Lautstark fordern sie einerseits mehr Raum für Schnäggli, Würmli, Chäferli und Fröschli. Die Menschen aber pferchen sie in immer engere, immer Hühnerbatterie-ähnlichere Behausungen. «Verdichtung» heisst das Zauberwort dieser Ideologen der Masseneinwanderung. Verdichtete Siedlungen – von ineinander verschachtelten, massigen Wohn-Quadern geprägt, von Strassenschluchten durchzogen – verwüsten allenthalben die Agglomerationen.

Etwa in Bülach, im Zürcher Unterland: Wohnghettos von engstens ineinander geschobenen Massivblöcken mit Behausungen, in welche Sonnenlicht nie vordringt – derart eng stehen diese Pferchblöcke ineinander. Tag und Nacht garantiert nur Kunstlicht Helligkeit. So verstellen jene, welche in der Masseneinwanderung – und im Chäferli-Schutz – das Heil der Zeit erblicken, unser einst schönes Land.

Familien werden sich dort nie «zuhause» fühlen. Aber für Mieter ist gesorgt. Meiden Schweizer solche Quartiere, stehen – Resultat gepriesener Masseneinwanderung – Ausländer, Asylanten und Scheinasylanten zuhauf zur Verfügung. Interessante Mieter, selbst wenn sie behaupten, mittellos zu sein. Dann zahlt die Sozialhilfe, pünktlich, reichlich. Deren Funktionäre, zuständig für die Überweisungen, sind niemandem Rechenschaft schuldig. Kesb und Skos verfügen über Millionen, losgelöst von jeglicher demokratischen Kontrolle. Und im Hintergrund stehen Richter, welche die Demokratie-Aushöhlung absegnen mit irgendwelchem internationalen Recht, das unserem Recht vorgehe. Solange sich der Souverän dies gefallen lässt, bezahlt er den Besitzern dieser entstehenden Slums auch alle Mieteinnahmen – via Steuern!

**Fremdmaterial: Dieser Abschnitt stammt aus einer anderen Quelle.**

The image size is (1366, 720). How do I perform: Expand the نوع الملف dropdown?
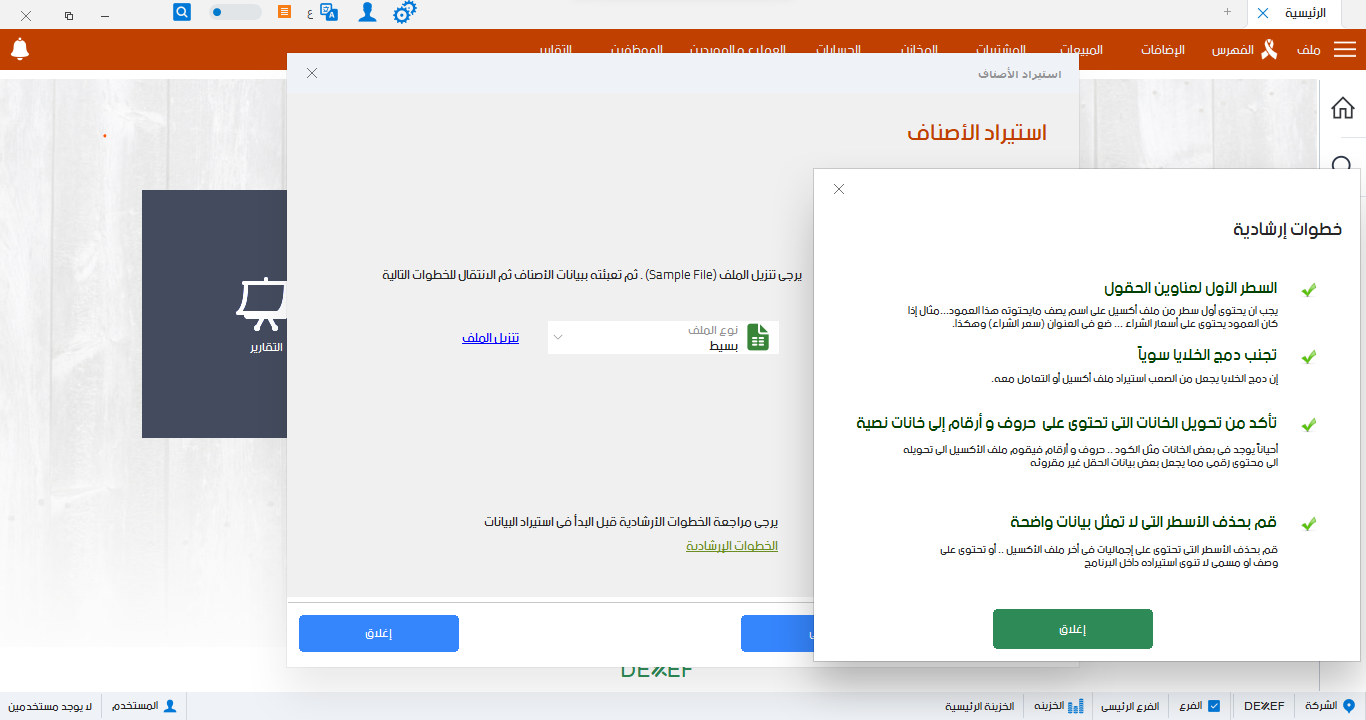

Es sei denn, die Schweizer stellen – im Herbst in der Abstimmung über die Selbstbestimmungsinitiative «Schweizer Recht statt fremde Richter» – die demokratische, rechtsstaatliche, gute und funktionierende Ordnung wieder her.

Wir, nicht Funktionäre mit ausländischem Recht, entscheiden, was in der Schweiz gilt.